Six players who skated in Chicago's six-game Stanley Cup Final win over Tampa Bay in June have already moved on as general manager Stan Bowman tries to squeeze in under the NHL's $71.4 million cap for 2015-16 when contract extensions — with annual salary cap hits of $10.5 million — kick in for stars Jonathan Toews and Patrick Kane.
The Blackhawks also had a "bonus overage" of about $750,000 last season, Bowman said. That amount is deducted from the maximum the Blackhawks can spend in 2015-16.
Due mainly to the NHL's hard compensation ceiling, Chicago shed 10 players within weeks after hoisting the trophy in 2010. Five shipped out in short order in 2013 after the Blackhawks won the title.

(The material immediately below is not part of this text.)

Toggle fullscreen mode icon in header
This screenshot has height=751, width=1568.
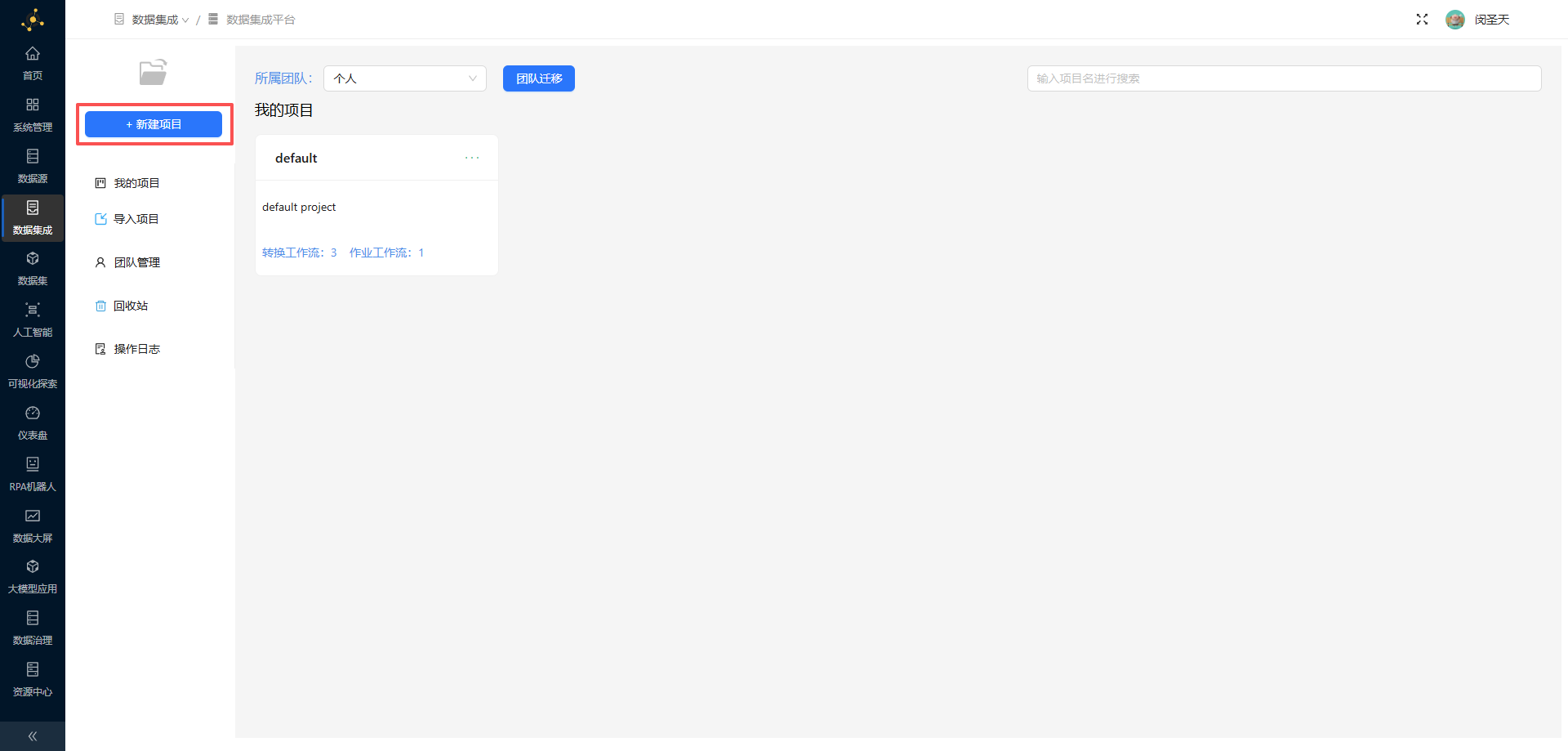point(1422,20)
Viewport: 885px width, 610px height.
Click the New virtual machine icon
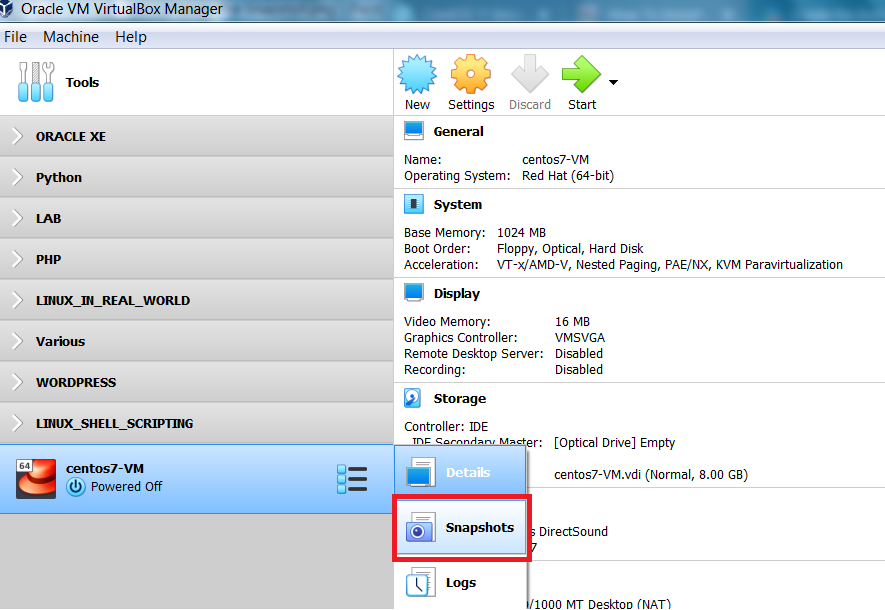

This time, some departures seem to sting more than usual, coach Joel Quenneville and players said before the opening of the team's annual convention.
"You go back to 2010 we lost a significant part of our team," Quenneville said Friday night. "We were more fortunate in 2013, this year we've seen a few guys ... not just (Patrick Sharp) and (Brandon) Saad who were big parts of our team and played in all situations."
Sharp, a left wing who played 10 seasons in Chicago was traded to Dallas last week for defenceman Trevor Daley and forward Ryan Garbutt. Although the 33-year-old left wing and his $5.9 salary cap hit were expected to move, Blackhawks players said that didn't make Sharp's departure easier to take.
Bowman had said keeping the 22-year-old Saad, a restricted free agent and budding star, was a priority. But with contract talks at a stalemate on the eve of NHL free agency on June 30, he shipped Saad to the Columbus Blue Jackets as part of a seven-player trade rather than potentially lose him with no compensation.
"I think we were all surprised," Quenneville said. "We were talking at the end of the season that he wasn't going to be part of it going forward. He played huge in big games down at the end of the season for us. Not too many players possess the upside that he has."
Defenceman Johnny Oduya, who like Saad also played a key role on the 2013 and last year's Cup-winning squads, signed as a free agent with Dallas earlier this week.
"I think the quality of what those players have meant to our locker room was a lot," Toews said. "Those are three guys were proven winners and have been a huge part of this team for years, so the challenge is we've got our work cut out for us."
"Especially when you win a championship with those guys and to have it all kind of come crashing down moments after, it's not fun."
Also gone are defenceman Kimmo Timonen, who had planned to retire, and free-agent centres Brad Richards and Antoine Vermette.
Toews and his teammates say they'll shake it off and bounce back — again.
"We still have a lot of talent, a lot of character on this team and we can find ways to let other players come in and assume more responsibility and that culture's not going to change," Toews said. "We're going to strive to keep winning."
Artem Anisimov, the main acquisition in the trade with Columbus, is expected to fill in as the No. 2 centre behind Toews. Quenneville expects the 6-foot-4 Russian to "get quality ice time and play with everybody."
Kane looks forward to developing chemistry with Anisimov, who signed a five-year deal with Chicago one day after the deal.
"He's a big smart, two-way centre, left-handed shot, he's kind of the ideal centre for someone like myself," Kane said. "He's also got the skill, too."
Daley, 31, is coming of his best offensive season with 16 goals and 38 points, and believes he'll fit in with Chicago's up-tempo, puck possession game.
"Obviously when you look at the talent that's around here, you get excited about thinking about what you could do with these guys," Daley said. "You come to a great team that's coming off a high, so I hope to jump on that and ride it however I need to."
Quenneville expects Garbutt to fit in and has high hopes for 20-year-old forward forward Marko Dano, a first-round pick in the 2013 draft who came from Columbus as part of the trade for Saad.
"I know the people in Columbus were excited about the upside," Quenneville said.
Quenneville added that Blackhawks top prospect Teuvo Teravainen may shift from the wing to centre. The wispy 20-year-old seemed increasingly confortable this year's Cup run.
"I'm looking forward to next year," Tervainen said. "It's going to be a biggger year for me. Now I've got some experiene and have some time to work with my body and get stroner.
Bowman isn't done yet. A priority is to resign restricted free agent centre Marcus Kruger, and more deals might still be coming.
"There's a few different scenarios that we have prepared for and contemplated, but we don't have it quite ironed out yet," Bowman said. "We're still working on some things and we're going to look at ways to improve our team."